Weighing the Effort and the Benefits
A hesitation to integrating risk management and strategic planning derives from the concern that it consumes too much time and too many resources or a view that if “it’s not broken, don’t fix it”. Business leaders want to focus on the strategic plan without distractions and want the flexibility to undertake initiatives of their choosing. However, what often goes unconsidered is the time consuming nature of addressing risk events as they occur and threaten the execution of a company’s strategy. Ultimately, taking the time to thoughtfully embed risk management into strategic planning eliminates unpreparedness around unforeseen issues down the road, which often occupy more time and resources than initially allotted.
Companies should not view risk management as a hindrance to strategy development; rather, they should consider it an enabler of effective and informed decision-making. Companies that take risks while having a full understanding of those risks can help manage unwanted exposure and capitalize on competitive advantages.

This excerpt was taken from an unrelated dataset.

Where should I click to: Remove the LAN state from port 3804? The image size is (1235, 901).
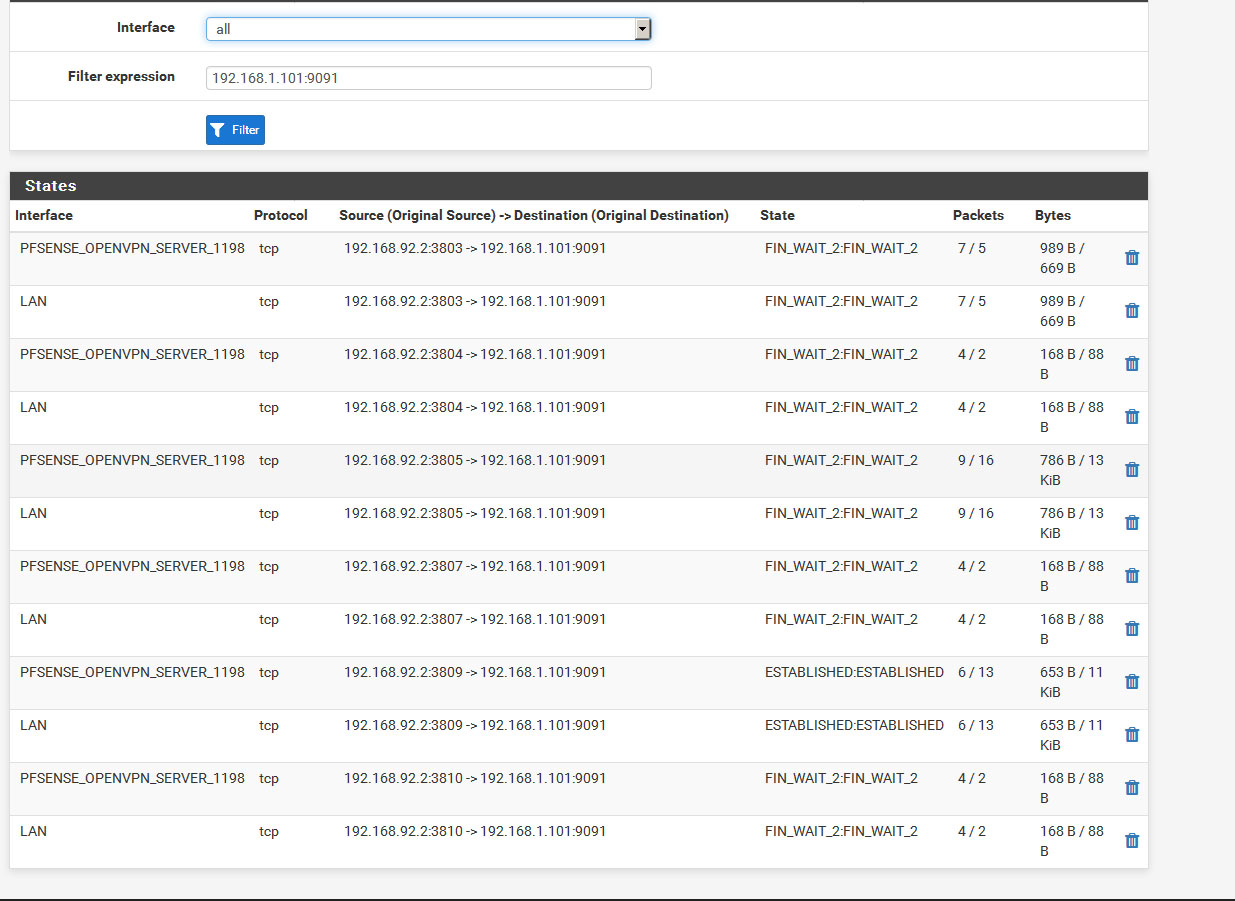1131,417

The benefits of fostering and creating a symbiotic relationship with risk management and strategic planning produces many benefits to the company. Exhibit 1 outlines several of these however companies will find that continued dividends will be realized throughout the organization.
Exhibit 1 – The symbiotic relationship of risk management and strategic planning
What You Can Do to Get Started
The first step in integrating strategic planning and risk management processes, is to actively engage the participants involved in both processes and generate excitement about the opportunity. Additionally, like any other firm initiative, achieving buy-in from senior management is crucial for success. Below are a few action items you can take to begin developing the beneficial interrelationship between strategic planning and risk management:
- Review current strategic planning and risk management activities to determine where information is shared between the two processes.

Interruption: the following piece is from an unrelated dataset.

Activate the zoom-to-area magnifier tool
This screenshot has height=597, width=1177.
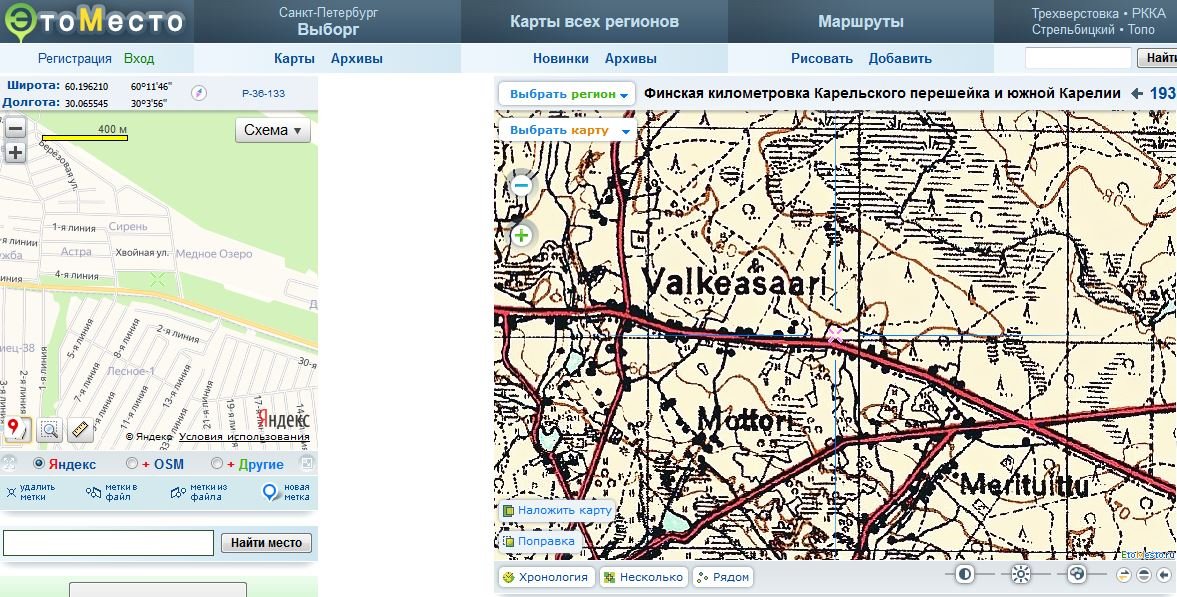point(50,430)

- Analyze prior strategic plans to identify initiatives that did not achieve desired results and identify the key risks that lead to the variance.

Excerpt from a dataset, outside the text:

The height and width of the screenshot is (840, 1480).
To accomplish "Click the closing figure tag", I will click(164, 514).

- Identify information that, if incorporated into previous planning cycles, could have made a difference in achieving desired goals.
- Develop a process to document the risks associated with key initiatives and construct contingency plans in the event risks come to fruition.
- Interview senior management and strategic planning participants to identify risk information that would bolster their decision-making power.
- Identify Key Risk Indicators for use in monitoring key initiatives.
Creating a symbiotic relationship between risk management and strategic planning activities boosts your ability to execute your strategy and manage your risks. With enhanced information, companies are more prepared and agile in adapting to changing circumstances. Furthermore, integrating risk management and strategic planning allows companies to have a balanced view of capital allocation due to a deeper understanding of risk and return trade-offs associated with different initiatives. Having the courage to break down siloes and integrate two traditionally separate processes yields immense benefits for your company and will position you to capitalize on and manage growth opportunities in the future.